Sorry it has been a while since I last updated you. I have been re-evaluating everything again. Yes, I know I seem to do that on a regular basis but things change, the way I think about things change and I am never one to remain still in for long if there are improvements I can make.
Firstly, I stopped all medication for headaches..no Amitriptyline; God that was a bloody awful experience taking that for a few days. Couldn’t wake up, felt absolutely pants. No paracetamol either.
Secondly, it seems all my pain can be attributed to my Fibromyalgia. So any small twinge is a mega paintactic trauma for me. When I was first diagnosed with Fibro, the consultant wouldn’t tell me what I had but said he would write…so I followed him into his office and said I wanted to know, but this arrogant man told me to go away and wait for a letter! (The nurse told me it was 4pm on a Friday and he goes early to play golf!)| What an absolute tosser and yes I did complain about him, not that it did any good but I realise that nobody has ever talked to me about what having Fibro means, not even a measly leaflet. So it leaves me feeling like a hypochondriac complaining about pains everywhere that I am confused about. Now I know that if I have pain somewhere it is more likely to be Fibro than anything serious, if it is serious then I am more likely to ignore it because I am always in pain! Not a problem because it is not something I dwell on and do my utmost to ignore anyway.

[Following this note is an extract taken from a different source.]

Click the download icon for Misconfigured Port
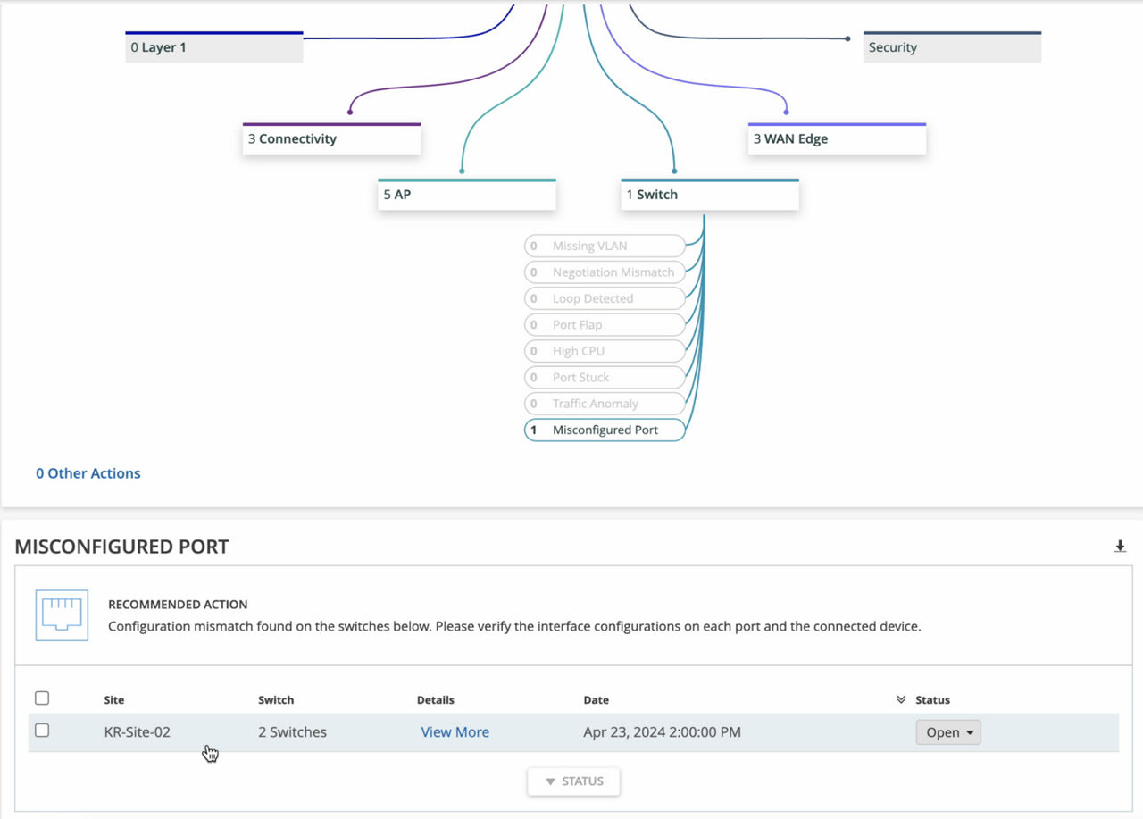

I have been lucky enough to attend a a therapy gym – West Berkshire Therapy Centre to be precise which is marvellous. I can exercise twice a week on some brilliant electronic exercise machines and feel the benefit.

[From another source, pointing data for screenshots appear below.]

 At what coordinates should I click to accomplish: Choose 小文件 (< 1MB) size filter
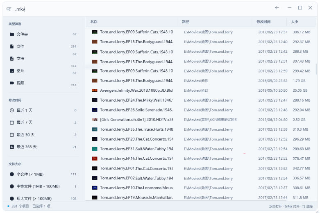click(43, 174)
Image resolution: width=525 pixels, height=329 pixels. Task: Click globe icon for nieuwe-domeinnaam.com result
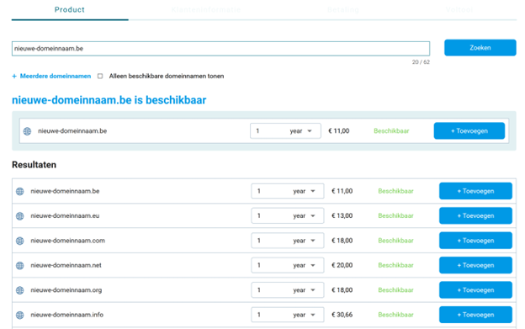point(20,241)
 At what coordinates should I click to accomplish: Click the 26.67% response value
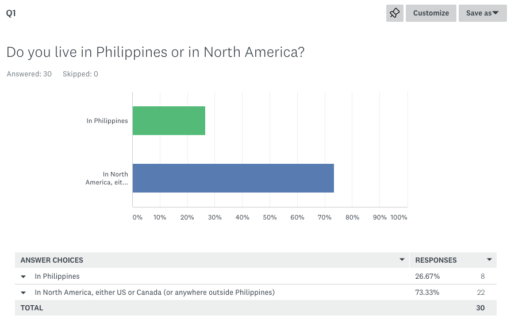(427, 276)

I have also been to my first West of Berkshire Empowerment Group Meeting – DEEP, which was very interesting and I hope to get more involved with as time goes on. They had a demonstration of sitting exercises by OOMPH which I believe they will be taking into (local) care homes. Personally it was not suited to me and even though I was sitting down I found it left me with a painful shoulder and knees! It is supposed to be fairly vigorous exercise to get the heart pumping and do some good and I am sure on more able (both mentally and physically) people it would be a benefit. I personally thought the instructions can be hard to follow depending on the type of dementia someone has.
I was also invited to attend the AGM of West Berkshire Neurological Alliance which I did as a representative of the YPWD [Younger People With Dementia] which is another group I have recently been introduced to. The YPWD is an excellent group which arranges gardening, a choir, and I am hoping to join art group sessions, which may (hopefully) include furniture restoring soon.

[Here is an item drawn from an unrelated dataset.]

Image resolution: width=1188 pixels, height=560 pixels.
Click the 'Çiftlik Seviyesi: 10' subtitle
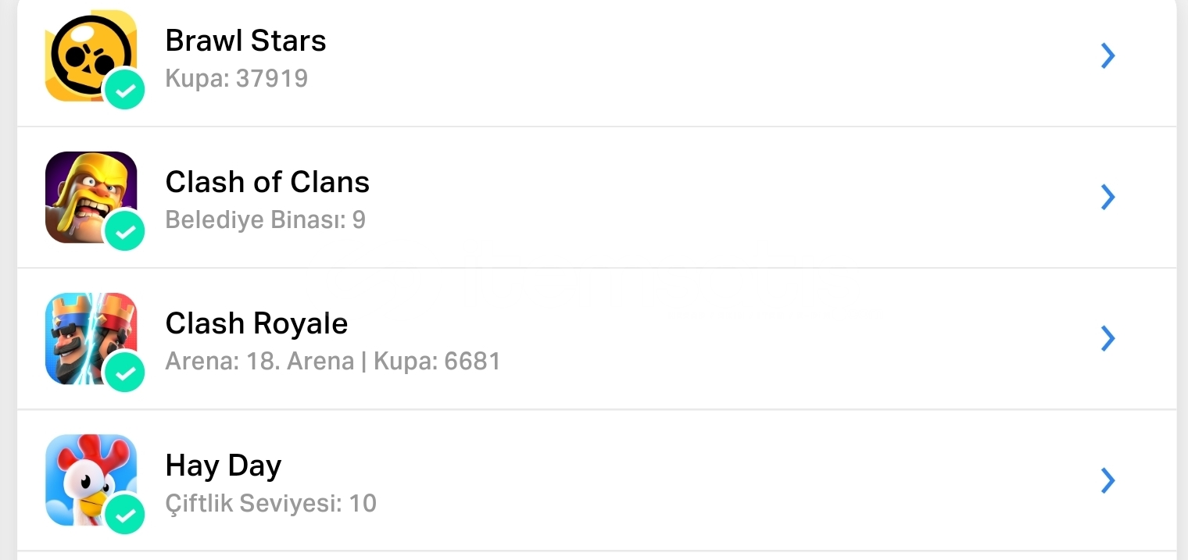(x=271, y=503)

The best thing of all for me is being able to get involved in the education of living with dementia, so watch this space.
Still having up and down days but part of my re-evaluation is to focus on eduction and not on my own Alzheimer’s which is still very very early. For the moment I am going to ignore my diagnosis and only refer to it if it helps our cause. Not sure if that’s the way to go but for now it is for me.